Toledo home foreclosure rate drops 16%

The Toledo, Ohio, home foreclosure rate continues to drop, as the market approaches normalcy after being battered during the economic crisis.

For the first half of the year, 1,264 properties were in the foreclosure process, a 16% reduction from the same time in 2016, when 1,506 housing units were in some stage of foreclosure, according to Attom Data Solutions, a California real estate data firm.

Yet the metro Toledo market continues to lag behind much of the country, with the 38th highest foreclosure rate of the 217 metropolitan statistical areas counted by Attom.

The process includes default notices, notices of trustee's and sheriff's sales, and real estate-owned properties that have been foreclosed upon then repurchased by a bank.
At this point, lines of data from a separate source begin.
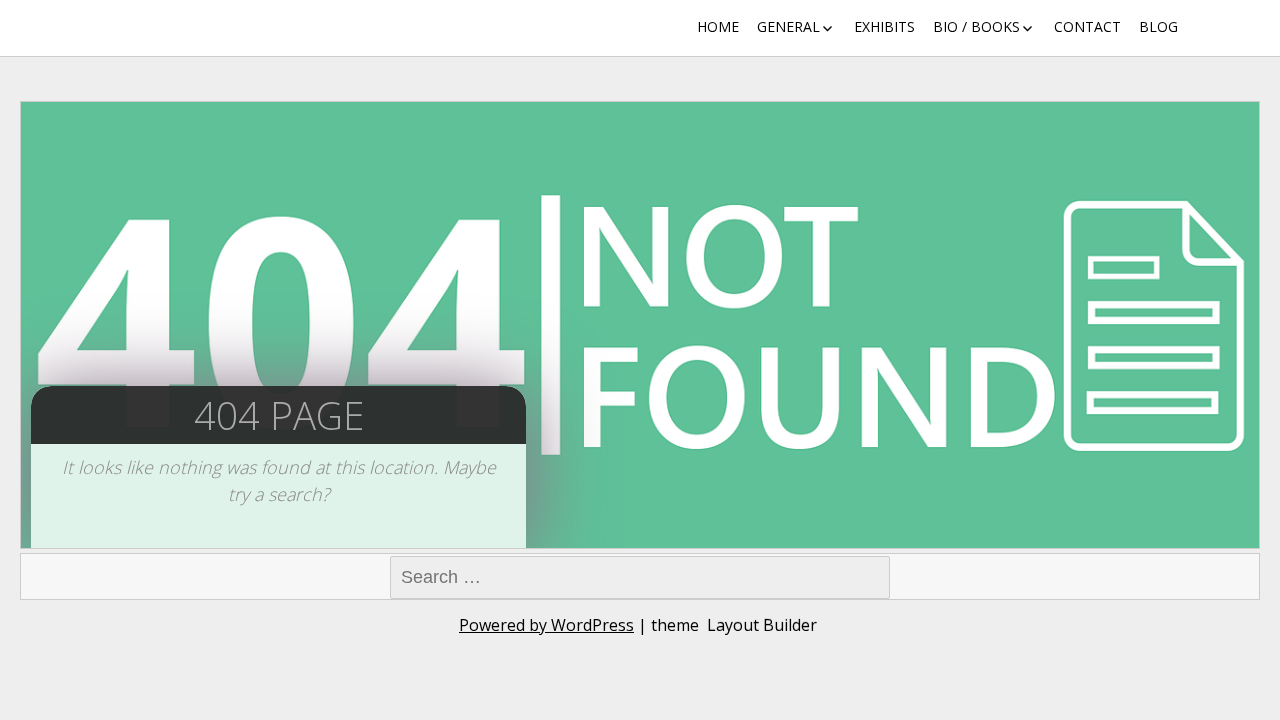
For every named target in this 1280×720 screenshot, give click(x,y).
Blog (1158, 26)
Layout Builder (762, 625)
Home (718, 26)
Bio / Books (976, 26)
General (788, 26)
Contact (1087, 26)
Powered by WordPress (546, 625)
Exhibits (884, 26)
The Toledo metro area includes Lucas, Wood and Fulton counties.

Daren Blomquist, Attom senior vice president, said the Toledo area is on pace to end 2017 with less than 1% of homes in foreclosure; that's a mark that indicates a community is at normal levels within the market. At the peak of the housing crisis in 2008, almost 3% of all housing units were in foreclosure.
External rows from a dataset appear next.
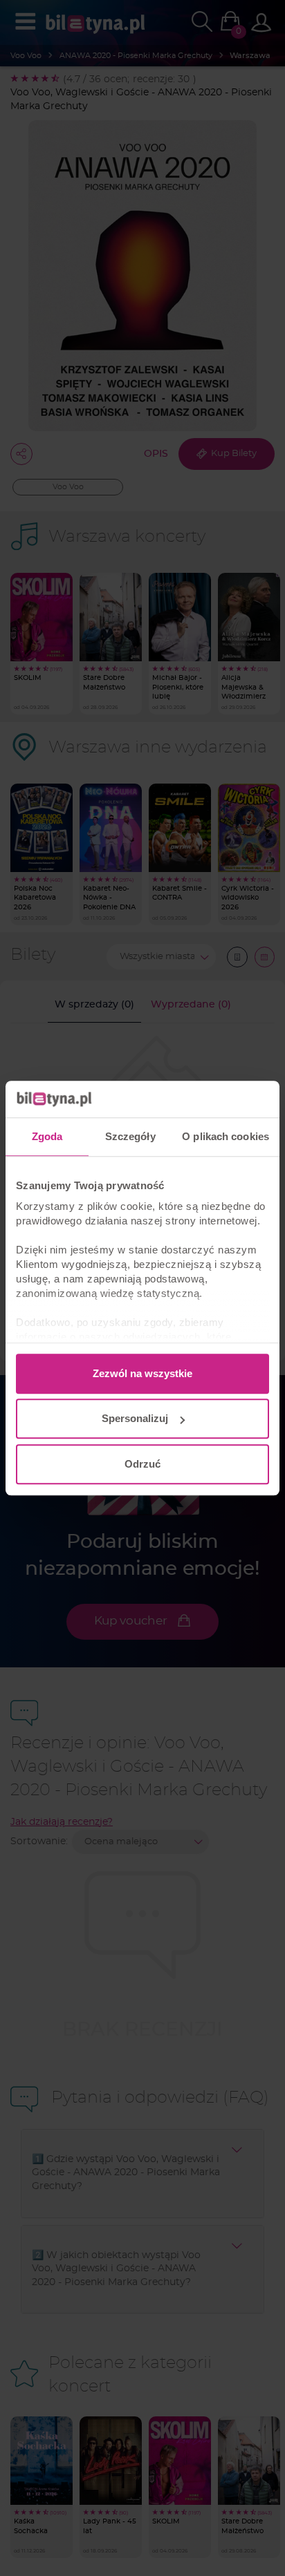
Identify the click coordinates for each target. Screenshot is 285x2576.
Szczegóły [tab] (130, 1136)
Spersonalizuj (135, 1418)
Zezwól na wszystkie (142, 1373)
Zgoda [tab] (47, 1136)
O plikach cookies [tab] (225, 1136)
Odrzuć (142, 1464)
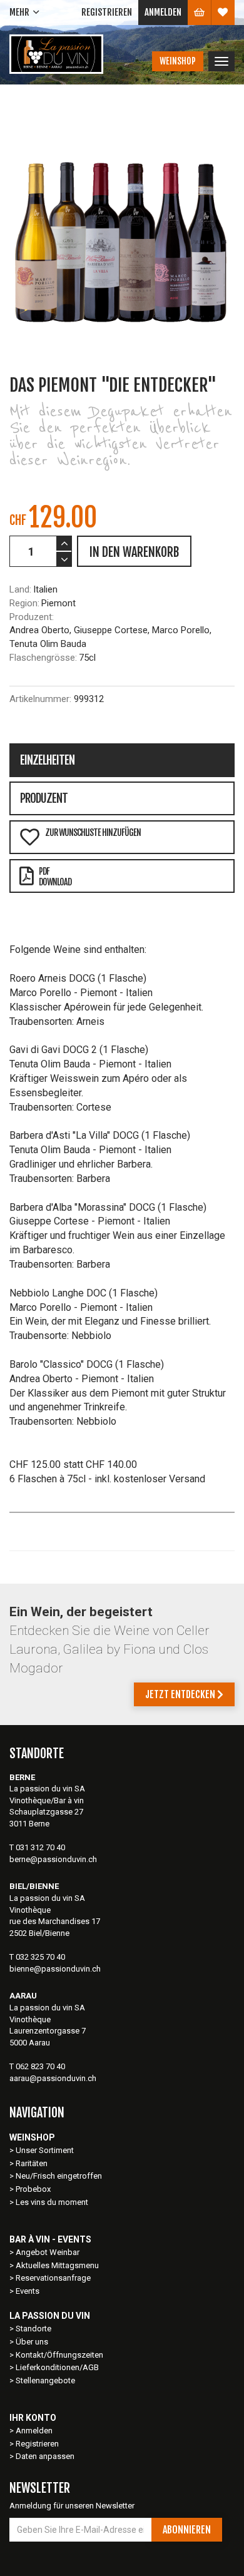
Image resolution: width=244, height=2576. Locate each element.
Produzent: (31, 617)
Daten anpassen (45, 2456)
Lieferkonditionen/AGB (57, 2367)
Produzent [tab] (44, 798)
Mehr (19, 12)
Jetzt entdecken (181, 1694)
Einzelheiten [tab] (47, 760)
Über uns (32, 2341)
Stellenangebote (45, 2380)
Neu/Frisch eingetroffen (59, 2176)
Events (27, 2291)
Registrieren (106, 12)
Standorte (33, 2328)
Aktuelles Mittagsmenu (57, 2265)
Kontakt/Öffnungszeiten (59, 2355)
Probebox (33, 2189)
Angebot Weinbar (47, 2252)
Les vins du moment (52, 2202)
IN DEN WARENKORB (134, 552)
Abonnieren (187, 2529)
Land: (20, 589)
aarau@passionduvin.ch (52, 2078)
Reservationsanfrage (53, 2278)
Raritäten (32, 2163)
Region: (24, 603)
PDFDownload (55, 876)
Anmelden (163, 12)
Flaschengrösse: (43, 657)
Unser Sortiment (46, 2150)
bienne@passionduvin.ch (55, 1968)
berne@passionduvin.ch (53, 1859)
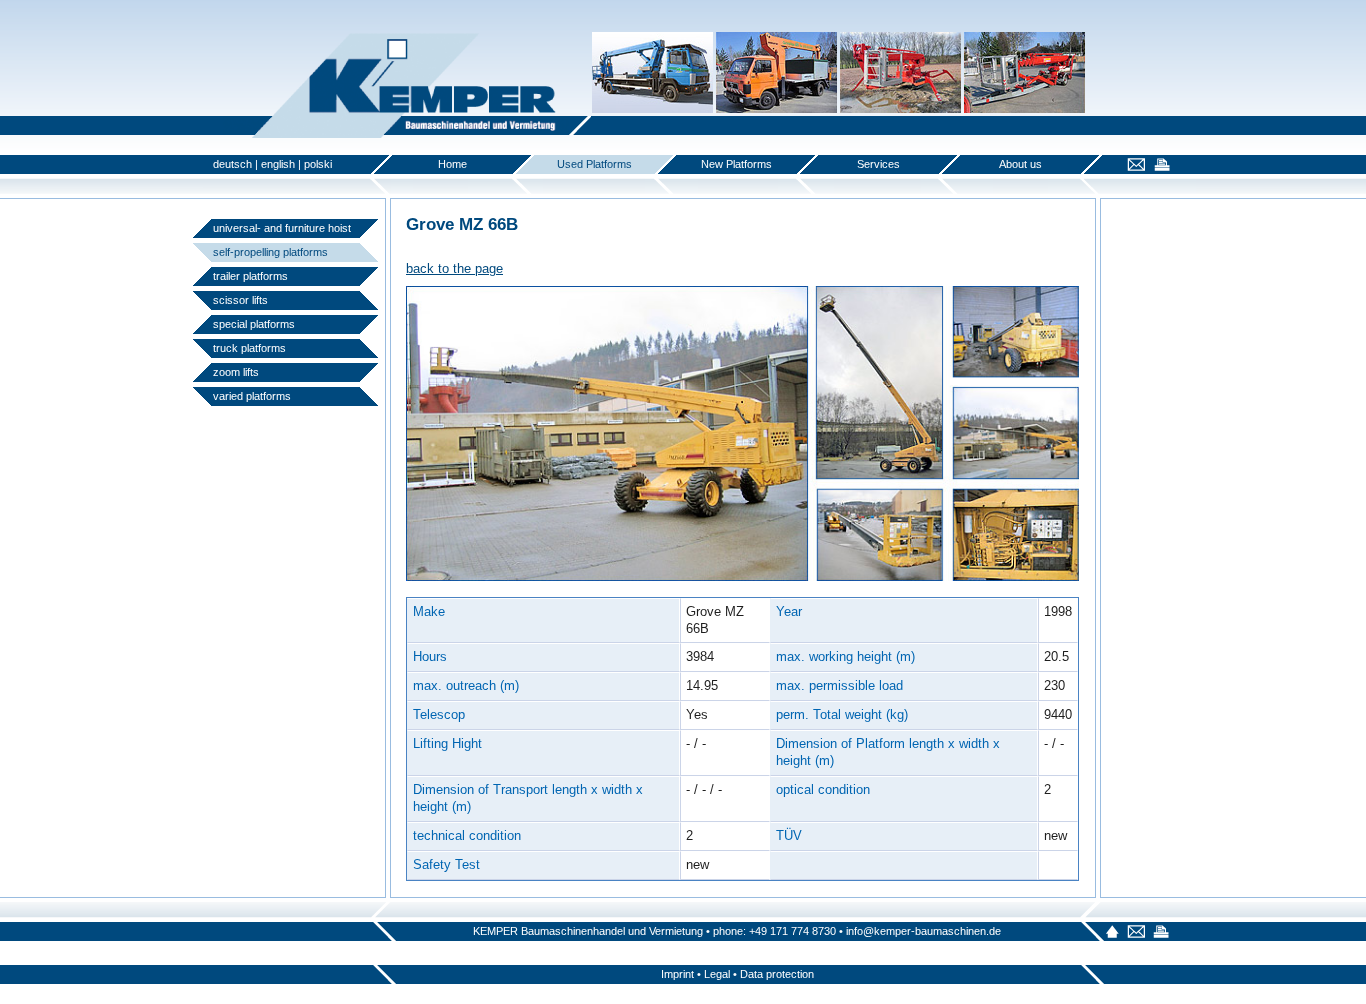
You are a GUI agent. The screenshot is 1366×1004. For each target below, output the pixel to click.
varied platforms (252, 396)
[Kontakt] (1133, 166)
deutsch (232, 164)
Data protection (777, 974)
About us (1020, 164)
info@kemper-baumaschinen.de (923, 931)
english (278, 164)
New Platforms (736, 164)
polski (318, 164)
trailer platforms (250, 276)
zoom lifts (236, 372)
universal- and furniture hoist (282, 228)
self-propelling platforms (270, 252)
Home (452, 164)
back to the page (454, 268)
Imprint (677, 974)
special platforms (254, 324)
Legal (717, 974)
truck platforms (249, 348)
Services (878, 164)
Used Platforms (594, 164)
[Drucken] (1159, 166)
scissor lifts (240, 300)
Nationwide, foreclosures dropped by 20% in the first six months of 2017 compared to the prior year. Some communities, such as the Silicon Valley area of California, have about 0.1% of homes in foreclosure, an indication of a nearly overheated housing market. Toledo has improved, but things aren't booming.

"Toledo has been one of those markets that hasn't benefited as much as from economic recovery and housing recovery that we've seen over the past few years," Mr. Blomquist said.

Within the Toledo area, Wood County improved the most from 2016, with its midyear foreclosure number dropping from 189 to 99 in 2017, a 47% reduction. Lucas County decreased from 1,254 to 1,110.

Lucas County Sheriff John Tharp said the decrease in foreclosures in the Toledo area has reduced stress for his office's civil division, which conducts sheriff's sales of foreclosed homes and serves court orders.

The division was understaffed at the height of the foreclosure crisis and could use more employees now, but the reduced workload has allowed the division to somewhat catch up, he said.

"The work load was heavy; we were behind but we got through it," Sheriff Tharp said. "Then it started slowing down and it's manageable now."